VROUWENSTUDIES- GENDER STUDIES

Please see Helena Imminga-Berends‘ publication list, section gender studies, here.

Helena was the first Women’s Studies teacher/ researcher at a Dutch University. This was in 1976, at the Groningen University.

As a student of econometrics at the University of Rotterdam, and active in the women’s movement, she discovered how women’s work was invisible in economic theory and research. She published various articles and booklets on the subject (see ATRIA’s catalogue). Still a student, she was asked by the Social and Cultural Planning Bureau (SCP) to compile the first statistical analyis / overview on Dutch women. This was 1974. Later the SCP published more so called Social Atlas on Dutch Women.

In her thesis for her ‘doctoraal’ degree in econometrics in Rotterdam, she did an empirical study on the labor participation of married women in the Netherlands. She was allowed to use official but anonimous (income tax) data about 1000 married men and their wifes, including number of hours worked, earned wages, level of education, age, children, political inclination etc.

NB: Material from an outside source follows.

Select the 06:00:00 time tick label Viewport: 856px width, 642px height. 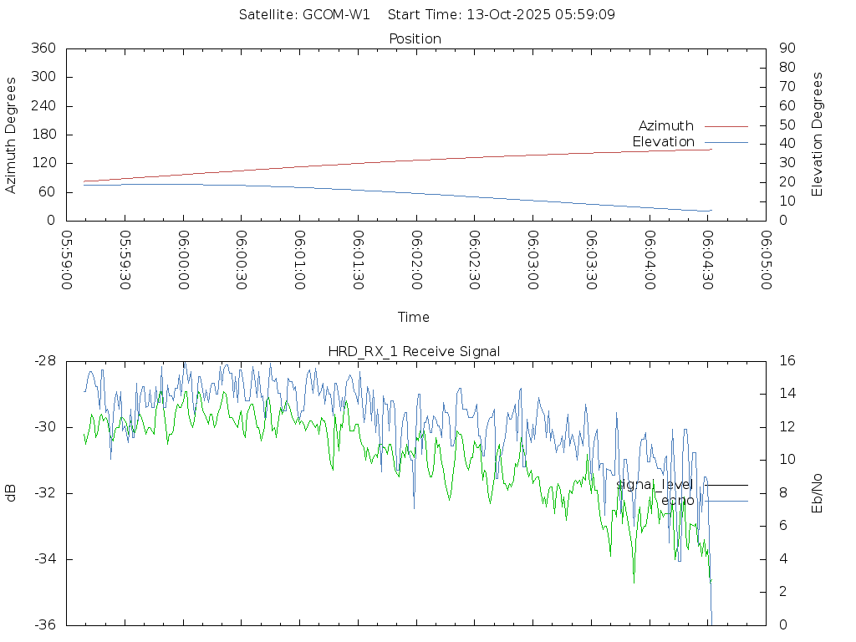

At around the same time, a group of sociology students at the University of Groningen were involved in an action research among the secretaries of the university. With the support of Professor Ger Harmsen, the possibility then arose to hire a university teacher for women’s studies. Helena applied and got the job, because of her previous research work. Please contact us if you would like to have access to this research.

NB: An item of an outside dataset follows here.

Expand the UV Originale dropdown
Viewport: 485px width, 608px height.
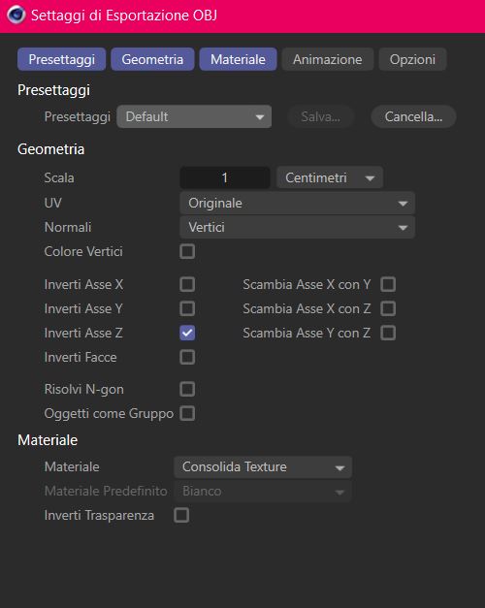pyautogui.click(x=297, y=203)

Based on existing theories about nut maximalisation among members of a famliy, Helena compared the so called ‘income effect’ with the ‘substitution effect’ for married women: if a woman’s wages goes up, does she want to work less hours (as her income can stay the same with less hours worked) or does she increase her number of hours on the labor market (as staying at home becomes more expensive)?

At a macro economic level these effects are also present: when there are less jobs, wages tend to go down and there is a ‘discouraged worker’ effect among married women, students and retired workers. They leave the labor market. In the same way one can quantify the “added worker” effect: more maried women join the labor market when there are more jobs.